Investors remain skeptical about aluminum fundamentals, Morgan Stanley analyst Mark Liinamaa wrote in a research note.
Alcoa's downstream, or consumer businesses were likely to improve, but leverage to the aluminum price (is) likely a key focus again this quarter, he said.
Aluminum, used in automobile and plane manufacturing, and for kitchen wrap and beverage cans, reached a peak of $3,380 per tonne in July 2008. But it slumped 35 percent later as the global economy went into recession and has only slowly risen.
Although the metal was selling at an 18-month high of around $2,400 per tonne on Friday, it has only gained about 3.3 percent during the first quarter.
On average, Wall Street expects Alcoa, which traditionally kicks off the quarterly earnings season, to post a first-quarter profit of 10 cents per share on Monday, a big improvement on a loss of 59 cents per share in the same quarter last year, according to Thomson Reuters I/B/E/S.
That earnings estimate excludes any charges and special items, the company might report.
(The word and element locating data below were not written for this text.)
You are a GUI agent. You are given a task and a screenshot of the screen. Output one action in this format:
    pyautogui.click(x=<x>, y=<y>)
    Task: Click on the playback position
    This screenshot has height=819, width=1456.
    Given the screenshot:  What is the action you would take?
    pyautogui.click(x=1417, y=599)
Alcoa said on April 5 it would take a $120 million charge for shutting down two idled smelters, in Maryland and North Carolina, while a charge for healthcare costs is also expected.
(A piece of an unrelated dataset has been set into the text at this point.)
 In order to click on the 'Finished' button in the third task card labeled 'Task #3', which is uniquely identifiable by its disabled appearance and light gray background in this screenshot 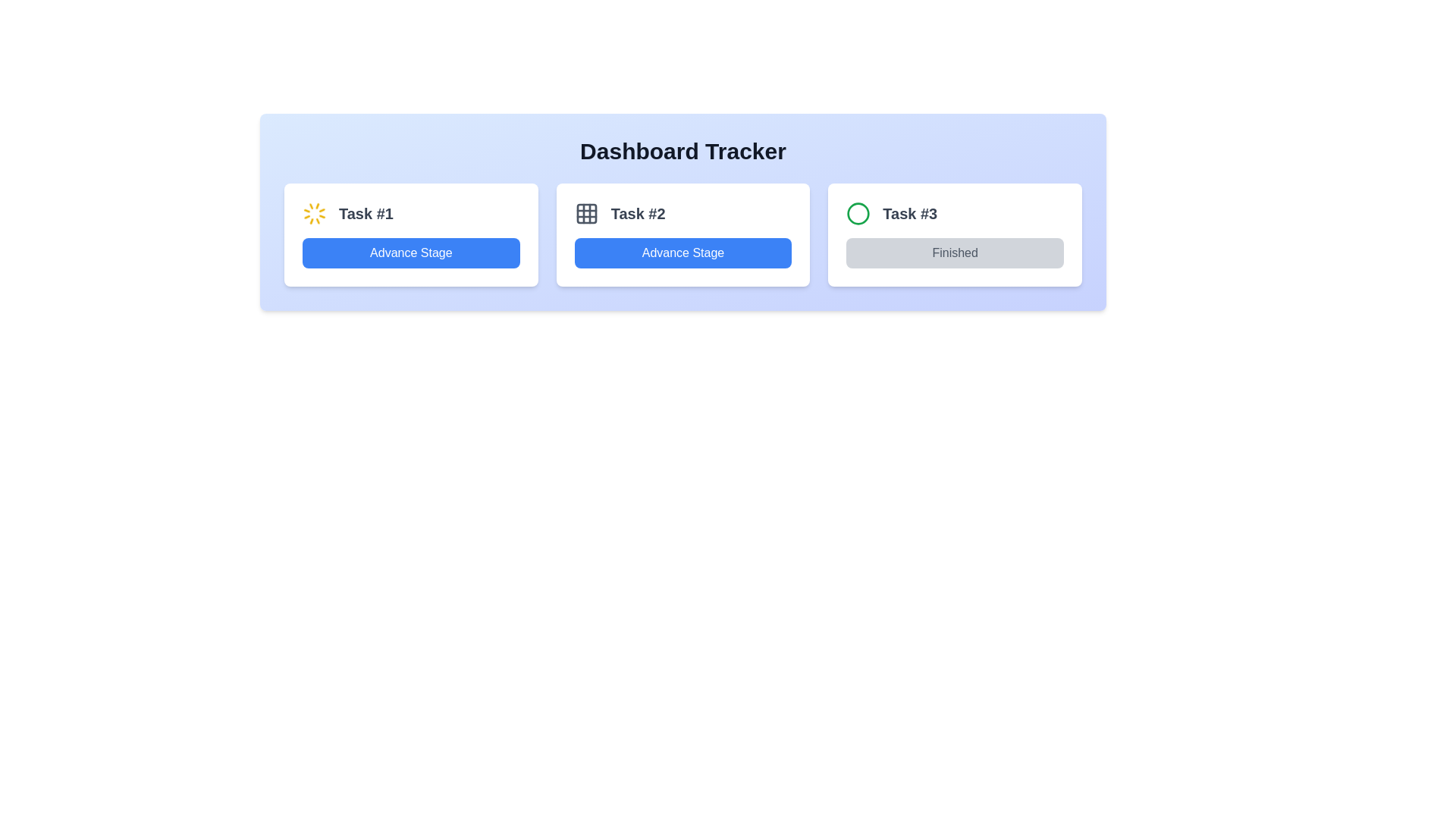, I will do `click(954, 253)`.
On Friday, J.P. Morgan downgraded Alcoa's investment rating to neutral from overweight, sending its shares down almost 3 percent to $14.43 on the New York Stock Exchange.
The bank's analysts also cut Alcoa's share price target to $16.50 from $21.50, saying the company may struggle with an inventory charge, weak volumes due to a customer dispute and struggling margins as the year goes on.
Although Alcoa has taken significant costs out of its business by closing high-cost operations and through additional procurement and productivity savings, we think it will still struggle to generate attractive returns at our strategist's 2011 aluminum price forecast of $0.92/lb ($2027 per tonne), J.P. Morgan analysts said in a note to investors.
Morgan Stanley's Liinamaa noted aluminum has rallied, but investors remain skeptical of fundamental price support and/or the company's ability to deliver earnings leverage.
We continue to think aluminum prices can remain stable near-current levels and that cost cutting has been reasonably effective.
He said downstream business was a likely catalyst to boost value. Recent positive comments in the aerospace and industrial sectors suggest downstream demand will show improvement in the second half of 2010, he wrote.
Desjardins Securities' analyst John Redstone said rising input costs, especially for electricity and bauxite, the raw material for aluminum, plus an improvement in supply-demand dynamics should push the average aluminum price higher.
Further signs of improving demand, such as tightening scrap supply and higher prices for semi-fabricated goods, should provide 'floors' for the primary aluminum price, he wrote.
Fraser Phillips, of RBC Capital Markets, said cost pressures were the main negative for the industry, along with
end-use weakness. The weaker U.S. dollar and higher energy prices will partially offset the benefit from higher aluminum prices and cost reduction efforts.
We expect Alcoa's recent price increases in the North American can sheet business to result in significant lost volume, he wrote. We believe the company continued to experience weak market conditions in the aerospace and industrial gas turbine markets in the first quarter.